Cate, you have so many novels published. How long have you been writing?

Hi Susan! Thanks so much for having me at your lovely blog – great redesign! The past few years have been a bit of a whirlwind, I admit. My stories are all lengths, from short story to novella to novel. Writing has always been a passion. Poetry in my preteens led to a foray toward journalism throughout high school (strange segue, I know) then to fiction in my twenties. That was, ahem, awhile ago.

What genres do you write in and what genres do you read?

I’m an eclectic reader, so it carries over to my writing. I love to read any well-written story with a compelling plot and engaging characters, regardless of genre. For the most part, I write contemporary, historical and paranormal/fantasy. A little something for everyone. :)

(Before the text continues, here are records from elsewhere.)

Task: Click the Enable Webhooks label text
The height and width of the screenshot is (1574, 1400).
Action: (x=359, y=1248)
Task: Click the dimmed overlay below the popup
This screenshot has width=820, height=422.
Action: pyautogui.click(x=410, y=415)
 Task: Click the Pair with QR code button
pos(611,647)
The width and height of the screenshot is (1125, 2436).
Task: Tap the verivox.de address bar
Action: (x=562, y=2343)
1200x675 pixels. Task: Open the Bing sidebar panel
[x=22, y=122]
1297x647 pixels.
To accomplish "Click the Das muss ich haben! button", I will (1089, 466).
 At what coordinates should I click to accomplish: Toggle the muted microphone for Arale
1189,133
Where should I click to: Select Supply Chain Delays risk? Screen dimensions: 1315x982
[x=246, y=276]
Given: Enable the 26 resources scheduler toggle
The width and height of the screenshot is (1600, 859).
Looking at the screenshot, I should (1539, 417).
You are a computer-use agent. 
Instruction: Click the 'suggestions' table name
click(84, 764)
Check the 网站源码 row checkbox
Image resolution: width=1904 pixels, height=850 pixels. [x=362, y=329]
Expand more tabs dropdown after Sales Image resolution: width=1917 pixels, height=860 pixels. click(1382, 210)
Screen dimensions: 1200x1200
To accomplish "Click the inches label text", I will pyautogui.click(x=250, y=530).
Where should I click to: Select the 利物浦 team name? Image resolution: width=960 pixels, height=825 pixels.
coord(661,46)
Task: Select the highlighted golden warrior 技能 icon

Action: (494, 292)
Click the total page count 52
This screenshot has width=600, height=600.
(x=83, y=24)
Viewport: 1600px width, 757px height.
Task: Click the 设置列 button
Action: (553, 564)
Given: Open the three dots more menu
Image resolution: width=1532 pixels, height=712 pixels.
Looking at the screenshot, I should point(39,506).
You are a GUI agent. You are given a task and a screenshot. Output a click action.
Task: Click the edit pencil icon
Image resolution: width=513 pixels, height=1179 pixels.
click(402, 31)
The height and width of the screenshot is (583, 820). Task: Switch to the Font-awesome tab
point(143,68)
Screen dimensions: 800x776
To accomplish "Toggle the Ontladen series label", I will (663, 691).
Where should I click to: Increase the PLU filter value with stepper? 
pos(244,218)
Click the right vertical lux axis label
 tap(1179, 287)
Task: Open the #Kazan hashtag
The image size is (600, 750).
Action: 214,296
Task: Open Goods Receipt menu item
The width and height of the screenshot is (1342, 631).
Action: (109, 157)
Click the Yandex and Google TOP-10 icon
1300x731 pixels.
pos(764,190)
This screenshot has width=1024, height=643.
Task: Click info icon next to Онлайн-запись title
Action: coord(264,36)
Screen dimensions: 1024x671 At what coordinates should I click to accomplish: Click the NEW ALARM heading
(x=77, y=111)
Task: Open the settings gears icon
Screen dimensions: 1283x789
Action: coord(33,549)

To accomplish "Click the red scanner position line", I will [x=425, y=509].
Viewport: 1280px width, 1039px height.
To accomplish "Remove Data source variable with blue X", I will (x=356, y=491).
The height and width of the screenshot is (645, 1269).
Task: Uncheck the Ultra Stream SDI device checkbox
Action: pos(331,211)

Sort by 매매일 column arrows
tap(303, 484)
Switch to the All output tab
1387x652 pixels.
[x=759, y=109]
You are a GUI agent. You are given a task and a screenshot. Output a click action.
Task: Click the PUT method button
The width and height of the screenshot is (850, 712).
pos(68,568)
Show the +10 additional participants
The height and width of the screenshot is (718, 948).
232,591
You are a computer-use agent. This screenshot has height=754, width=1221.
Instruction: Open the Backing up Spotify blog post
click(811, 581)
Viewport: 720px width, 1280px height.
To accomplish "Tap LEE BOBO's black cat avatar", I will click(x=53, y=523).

What is your writing process like? Do you work on more than one project at a time?

One of my goals is to be more organized about my writing. I tend to start many more stories than I can probably ever finish. I use spreadsheets tracking my WIPs, and once I start a story, I keep what I call a Spec Sheet so I can remember which characters go to which story. I have notebooks full of ideas, and about a dozen stories actually in the works, and usually switch between a few at a time. As you can guess, getting to The End takes awhile. Then the story goes through a few revisions on my own before I send out to several trusty critique partners.

If you were giving advice to a new author, where would you tell them to look for help in getting started?

First, learn your craft. Read how-to books, and take workshops. Find honest critique partners who will guide you with a firm but gentle – and truthful – hand. My biggest rule is: go with your gut.

Where on the web can readers learn more about you and your books?

If you Google me, you’ll find me in many a far-flung nook and corner. Two main sites contain links to the rest, though – my web site :, and blog:

Can you tell us a little about your latest release and where it can be purchased?

Absolutely! Surfacing, a contemporary fantasy, released in August from Whiskey Creek Press: It’s available in ebook and print.
In researching mermaid lore, I ran across a video of the Weeki Wachee Mermaid Show in Florida. Besides being a fun setting, it seemed the perfect place for a real mermaid to surface.
I entered it in the 2009 Amazon Breakthrough Novel Award contest, and it actually made it through the first round, lol.
I wrote it through the POV of the hero, AJ Dillon, who’s a down and out indie rocker. He travels to his grandfather’s home in Weeki Wachee, Florida, his last refuge after his band falls apart and everyone else throws him out. His grandfather, who’s a bit obsessed with mermaids, gets AJ a job captaining the Wilderness Cruise at the Weeki Wachee Springs amusement park, where women perform underwater as mermaids. AJ doesn’t believe in the real thing until he meets Cassiopeia. She changes his life in many ways, and when she’s in danger, AJ learns things about himself he never knew.

How about a blurb?

AJ Dillon is trouble. The former lead singer of an indie band has no home, no money and no future. His grandfather is the only relative willing to take another chance on him. AJ arrives in Weeki Wachee, Florida, with his guitar, a few clothes and a bad attitude. The only good thing about Weeki Wachee is the ocean -- the one place AJ feels at home.
Grandpa lines up a job for AJ at Weeki Wachee Springs, where beautiful women perform as mermaids. Grandpa says real mermaids exist, but AJ doesn’t believe – until he meets Cassiopeia. She helps his passion for music resurfaces. But greedy Chaz finds out about her, and threatens to kill them if AJ doesn't go along with his plan to make a fortune with a real mermaid show. Can AJ save Cassie, even if it means losing her?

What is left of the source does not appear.